Isett v. Caldwell

Mr. Justice Paxson

delivered the opinion of the court, October 2d 1882.

The interest upon the note in controversy was payable “in gold or its equivalent.” In point of fact it was not paid in gold, but in legal tender notes at a rate the parties .deemed the equivalent of gold.

The learned judge instructed the jury that as the effect of this was to give the plaintiff more than six per cent, interest, the contract was usurious, and permitted him upon the trial below to recoup the excess of interest thus paid from the principal. At the same time he conceded that if .the interest had been paid in gold, it would have been legal, and the premiums thereon could not have been recouped against the principal debt.

It has been settled by a number of cases that a contract payable in gold or silver coin must be paid-in such coin or its equivalent in notes: Dutton v. Palairet, 2 P. F. S. 109; Bronson v. Rodes, 7 Wallace 229; Trebilcock v. Wilson, 12 Id. 687; The Vaughan and Telegraph, 14 Id. 258. Were the law otherwise, neither the government, the banks, nor the people, could procure coin for their respective needs if it were selling at a premium. For of what avail would be a contract to deliver a certain-amount of coin upon a given day, if the delivery of a corresponding amount of legal tender notes would meet the requirement of such contract?

Does the fact that the interest was paid, not in gold, but in its equivalent in notes, affect the case? We think not. That *36was the precise alternative of the contract. It was to be paid in “ gold or its equivalent.” If the contract was not usurious, which is conceded, surely the fulfillment of the contract according to its terms cannot be usurious. There is no substantial difference between paying in gold, and paying the value of the gold in notes. Commercially the one is the exact equivalent of the other. That the payments upon some occasions were a little more or a little less than the rates of gold on the precise days makes no difference. There were times when the price of gold varied almost daily. Nothing was then more common than for parties paying and receiving gold to agree upon the rate, always of course approximating the market value. Where done in good faith, I never heard the taint of usury applied to such a transaction.
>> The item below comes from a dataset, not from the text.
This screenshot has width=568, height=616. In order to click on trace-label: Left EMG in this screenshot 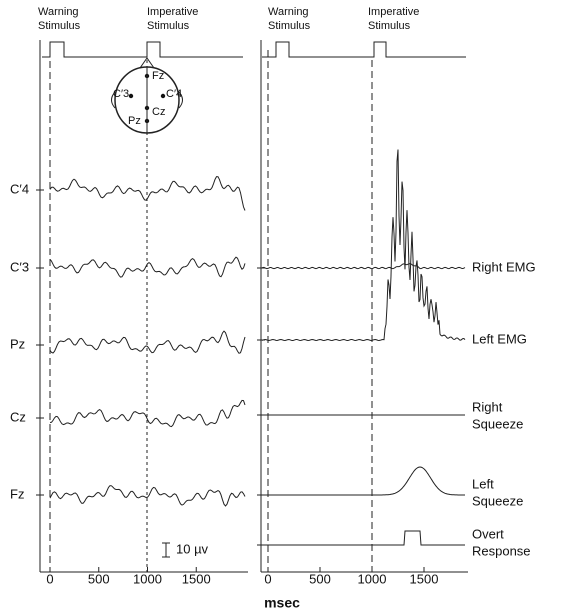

The record discloses some confusion in regard to the judgment. The jury found a verdict for the plaintiff in the sum of $951.11, with a special finding that, allowing him interest in gold, the amount would be $1,595.37. These amounts the court subsequently corrected, with the consent of the defendant, making them respectively $1,185.59 and $2,095.37. The court evidently intended to enter a judgment for the smaller sum, but by some mistake a judgment appears to have been entered for each amount. We can best correct this by reversing the judgment below and entering the proper judgment here.

The judgment is reversed, and judgment is now entered in favor of plaintiff, and against the defendant, for the sum of $2,095.37, with interest from February 18th 1880.